The formal problem statement is:

\[\min_{x \in \mathbb{R}^n} \max_{y \in Y} \phi(x, y), \quad \text{s.t.} \quad \psi(x, w) \leq 0, \quad \forall w \in W\]

where \(Y, W\) are compact sets, and both \(\phi\) and \(\psi\) may be nonconvex in \(x\). This setting involves three major challenges:

Nonconvexity: The objective and constraints are nonconvex in \(x\), precluding global solutions.

Infinite constraints: \(w \in W\) is a continuous set, yielding infinitely many constraints.

Nested max structure: Both the objective and constraints contain inner maximization.

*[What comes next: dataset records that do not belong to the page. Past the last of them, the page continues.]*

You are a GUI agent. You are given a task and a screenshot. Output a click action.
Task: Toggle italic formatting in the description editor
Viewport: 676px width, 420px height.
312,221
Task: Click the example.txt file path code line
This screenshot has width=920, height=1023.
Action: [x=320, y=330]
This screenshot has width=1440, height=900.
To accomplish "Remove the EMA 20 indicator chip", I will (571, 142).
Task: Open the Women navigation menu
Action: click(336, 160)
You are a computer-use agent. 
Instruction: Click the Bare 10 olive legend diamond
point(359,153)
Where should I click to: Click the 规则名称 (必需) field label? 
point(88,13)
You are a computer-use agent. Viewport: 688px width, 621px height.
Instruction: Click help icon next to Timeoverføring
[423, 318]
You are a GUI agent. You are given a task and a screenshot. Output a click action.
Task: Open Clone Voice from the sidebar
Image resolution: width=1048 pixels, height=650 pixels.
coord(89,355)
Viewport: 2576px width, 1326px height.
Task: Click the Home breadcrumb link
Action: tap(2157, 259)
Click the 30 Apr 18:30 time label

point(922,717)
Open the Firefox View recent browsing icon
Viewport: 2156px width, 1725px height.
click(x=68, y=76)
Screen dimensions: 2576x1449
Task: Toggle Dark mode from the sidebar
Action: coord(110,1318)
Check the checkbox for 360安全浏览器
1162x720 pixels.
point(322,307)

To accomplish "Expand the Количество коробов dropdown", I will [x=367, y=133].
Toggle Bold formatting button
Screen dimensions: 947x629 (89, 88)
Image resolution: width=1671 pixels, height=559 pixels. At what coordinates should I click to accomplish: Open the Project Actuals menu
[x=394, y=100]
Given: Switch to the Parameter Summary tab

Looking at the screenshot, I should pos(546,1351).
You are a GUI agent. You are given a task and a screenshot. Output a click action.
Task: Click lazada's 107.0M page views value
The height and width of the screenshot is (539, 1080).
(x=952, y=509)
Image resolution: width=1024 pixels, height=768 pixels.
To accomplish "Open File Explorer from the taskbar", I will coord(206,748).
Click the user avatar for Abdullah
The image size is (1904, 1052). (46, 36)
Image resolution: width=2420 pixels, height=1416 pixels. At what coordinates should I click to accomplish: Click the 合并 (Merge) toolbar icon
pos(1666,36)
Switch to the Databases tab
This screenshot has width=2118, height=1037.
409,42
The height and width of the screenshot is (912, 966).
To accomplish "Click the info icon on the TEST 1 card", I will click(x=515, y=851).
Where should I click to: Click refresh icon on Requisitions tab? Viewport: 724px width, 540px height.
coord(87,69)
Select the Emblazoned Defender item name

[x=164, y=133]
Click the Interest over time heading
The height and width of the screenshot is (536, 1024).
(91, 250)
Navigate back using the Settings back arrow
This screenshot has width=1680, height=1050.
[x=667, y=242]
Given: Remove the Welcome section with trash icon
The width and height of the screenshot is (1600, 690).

Limitations of prior work: - Standard min-max algorithms assume finite-dimensional constraints and convexity. - Semi-infinite programming (SIP) methods typically assume convexity or lack the max structure in the objective. - Nonconvex constrained optimization requires special regularity conditions to avoid convergence to infeasible stationary points. - The most closely related work, Yao et al., handles only the convex case.

Method

Overall Architecture

The iDB-PD algorithm is a primal-dual method consisting of: 1. Primal update (\(x\)): A QP subproblem is solved to obtain a search direction that simultaneously reduces the objective and improves feasibility. 2. Dual update (\(y, w\)): The inner maximization problems are approximately solved via gradient ascent.

Key Designs

1. QP Search Direction

At each iteration \(k\), the search direction \(d_k\) is obtained by solving the following QP:

\[d_k = \arg\min_d \| d + \nabla_x \phi(x_k, y_k) \|^2 \quad \text{s.t.} \quad \nabla_x \psi(x_k, w_k)^\top d + \alpha_k \rho(x_k, w_k) \leq 0\]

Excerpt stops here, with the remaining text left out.